Contra o tédio, o eterno Divino
Texto: Roberto Sander.
Fonte: Coluna Toque de Efeito, publicada no Jornal dos Sports, em 14/04/2005.
Sinceramente, já não consigo nem mais ouvir falar de Fluminense e Volta Redonda. Ao constatar a pobreza do noticiário dos últimos dias, com declarações óbvias e maçantes (tá duro ficar ouvindo as pérolas de Dário Lourenço e Abel Braga e essa tediosa guerra de nervos de quem é favorito quem não é, quem tá contando vantagem quem não está), tomei uma decisão: só volto a pensar no jogo na hora em que a bola começar a rolar. Ou seja: às 16 horas deste domingo.
Por isso, vou me deter hoje a comentar sobre.... arte. Sim, vou falar de quem transformou o ofício do futebol numa manifestação essencialmente artística. Refiro-me a Domingos da Guia (foto), que poderá ser mais conhecido pelas novas gerações (assim espero) a partir da biografia que o jornalista inglês radicado no Brasil Aidan Hamilton estará lançando, neste sábado, às 10 horas, na Avenida Cônego de Vasconcellos, em Bangu, no calçadão que leva o nome do craque (o livro chama-se "Domingos da Guia, O Divino Mestre", 250 páginas e editado pela Gryphus).
Recomendo vivamente a leitura da obra, principalmente para essa rapaziada habituada a pseudo-ídolos que infestam nossos gramados (os conhecidos bad e bobosboys), porque em Domingos podemos encontrar as verdadeiras virtudes de um ídolo na sua plenitude.

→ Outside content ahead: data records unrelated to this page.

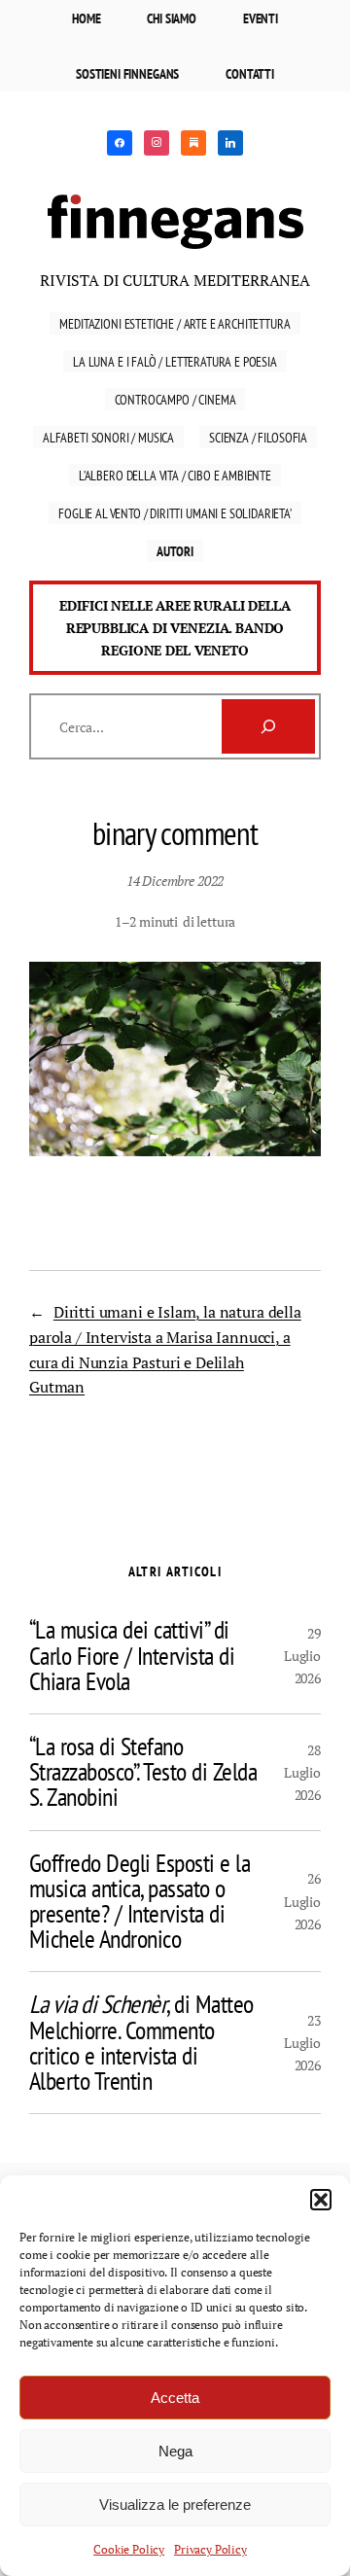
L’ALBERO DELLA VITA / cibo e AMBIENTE (175, 475)
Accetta (175, 2397)
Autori (175, 551)
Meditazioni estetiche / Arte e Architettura (174, 323)
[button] (321, 2199)
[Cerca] (268, 726)
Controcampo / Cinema (175, 399)
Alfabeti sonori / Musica (108, 437)
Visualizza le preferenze (175, 2504)
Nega (175, 2451)
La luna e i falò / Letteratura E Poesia (175, 361)
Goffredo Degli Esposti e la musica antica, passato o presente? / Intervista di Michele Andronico (139, 1902)
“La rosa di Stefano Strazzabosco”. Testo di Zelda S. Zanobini (143, 1772)
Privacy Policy (210, 2549)
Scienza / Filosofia (258, 437)
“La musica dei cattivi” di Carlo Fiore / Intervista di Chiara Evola (131, 1655)
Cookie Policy (128, 2549)
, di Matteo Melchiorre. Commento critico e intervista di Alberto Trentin (141, 2043)
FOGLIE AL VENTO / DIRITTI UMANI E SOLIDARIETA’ (175, 513)
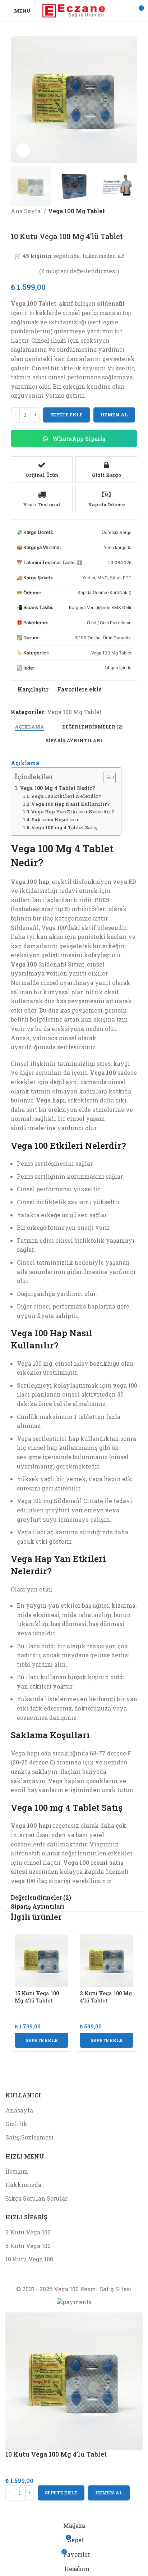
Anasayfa (19, 2110)
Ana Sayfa (26, 211)
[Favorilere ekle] (34, 2509)
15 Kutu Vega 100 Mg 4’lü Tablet (37, 1997)
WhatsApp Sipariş (78, 438)
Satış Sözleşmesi (29, 2137)
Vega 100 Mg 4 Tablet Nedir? (57, 788)
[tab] (29, 727)
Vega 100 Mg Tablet (76, 211)
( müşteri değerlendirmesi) (79, 271)
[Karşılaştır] (14, 2509)
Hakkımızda (23, 2184)
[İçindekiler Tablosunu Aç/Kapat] (106, 777)
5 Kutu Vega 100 (28, 2246)
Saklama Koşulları (55, 819)
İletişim (16, 2171)
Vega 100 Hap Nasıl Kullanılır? (70, 804)
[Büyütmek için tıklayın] (23, 150)
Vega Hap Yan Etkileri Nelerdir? (72, 811)
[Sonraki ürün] (28, 221)
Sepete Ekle (66, 414)
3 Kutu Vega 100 (28, 2232)
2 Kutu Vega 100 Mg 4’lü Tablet (106, 1997)
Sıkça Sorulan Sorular (36, 2198)
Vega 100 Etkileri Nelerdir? (66, 796)
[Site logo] (74, 10)
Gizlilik (16, 2124)
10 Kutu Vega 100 (29, 2259)
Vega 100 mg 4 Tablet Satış (64, 827)
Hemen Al (114, 414)
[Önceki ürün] (14, 221)
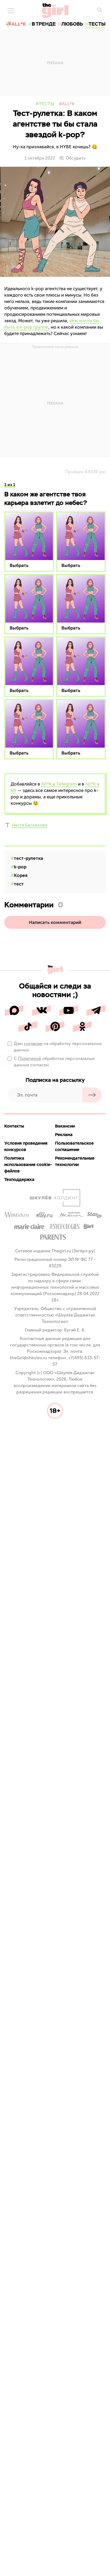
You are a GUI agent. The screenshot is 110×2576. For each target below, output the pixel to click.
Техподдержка (19, 1179)
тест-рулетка (28, 858)
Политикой (29, 1058)
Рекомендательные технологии (75, 1161)
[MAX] (14, 1010)
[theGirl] (55, 10)
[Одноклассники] (82, 1026)
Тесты (46, 103)
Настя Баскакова (29, 824)
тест (19, 884)
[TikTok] (27, 1026)
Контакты (14, 1126)
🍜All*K (15, 24)
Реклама (64, 1134)
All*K (68, 103)
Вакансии (65, 1126)
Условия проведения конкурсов (26, 1146)
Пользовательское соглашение (74, 1146)
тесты (97, 24)
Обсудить (76, 158)
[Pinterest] (55, 1026)
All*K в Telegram (59, 784)
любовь (72, 24)
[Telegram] (96, 1010)
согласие (33, 1043)
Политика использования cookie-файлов (28, 1164)
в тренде (44, 24)
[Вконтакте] (41, 1010)
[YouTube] (68, 1010)
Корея (21, 875)
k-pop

Apesar de ter sido um fora-de-série, reverenciado por escritores (Augusto Frederico Schmidt contava que Domingos era tão inteligente quanto o pensador alemão Göethe; o romancista Otávio de Faria afirmava que o futebol do Divino tinha a harmonia das composições de Mozart) e companheiros (o craque Tim, conhecido pelos dribles curtos e secos, dizia que era impossível passar por Da Guia, tal o seu senso de colocação), Domingos era um homem de alma extremamente simples. Capaz de, depois de ter sido campeão na Argentina, pelo Boca Juniores, recusar o prêmio de uma viagem de férias à Europa ofertado pelo presidente do clube. Preferiu estar em Bangu, com os familiares e amigos.
Sofisticado era tão-somente o seu futebol que o levou, por exemplo, a ser campeão por três anos seguidos em três países diferentes (por Nacional, do Uruguai, em 1933; Vasco, em 1934; e Boca, em 1935, na Argentina). Quando jogava pela Seleção Brasileira nesses países, muita gente ia aos estádios só para contemplar a sua performance.
A dimensão do seu futebol realmente atravessou fronteiras num tempo em que as comunicações ainda engatinhavam. O Rádio, é verdade, começava a viver o seu auge, mas Tevê nem existia. O escritor uruguaio Eduardo Galeano diz: "A Leste, a muralha da China; a Oeste, Domingos da Guia. Nunca houve zagueiro mais sólido na história do futebol mundial."
Além disso, a cor negra de sua pele ajudou a dar uma nova feição ao futebol naqueles tempos ainda românticos. Foram nos anos 30 que, ao lado de Leônidas e Fausto, A Maravilha Negra, o craque rompeu de vez com preconceitos que ainda viam o esporte bretão como uma atividade para brancos. Assim, o futebol brasileiro ganhou ginga, molejo, virou arte. Plasmava-se a nossa história de melhores do mundo.
Domingos da Guia morreu em 2000, aos 87 anos, deixando um legado que representa a alma do verdadeiro futebol brasileiro. Por tudo isso, o trabalho de Aidan é leitura mais que obrigatória. É impositiva.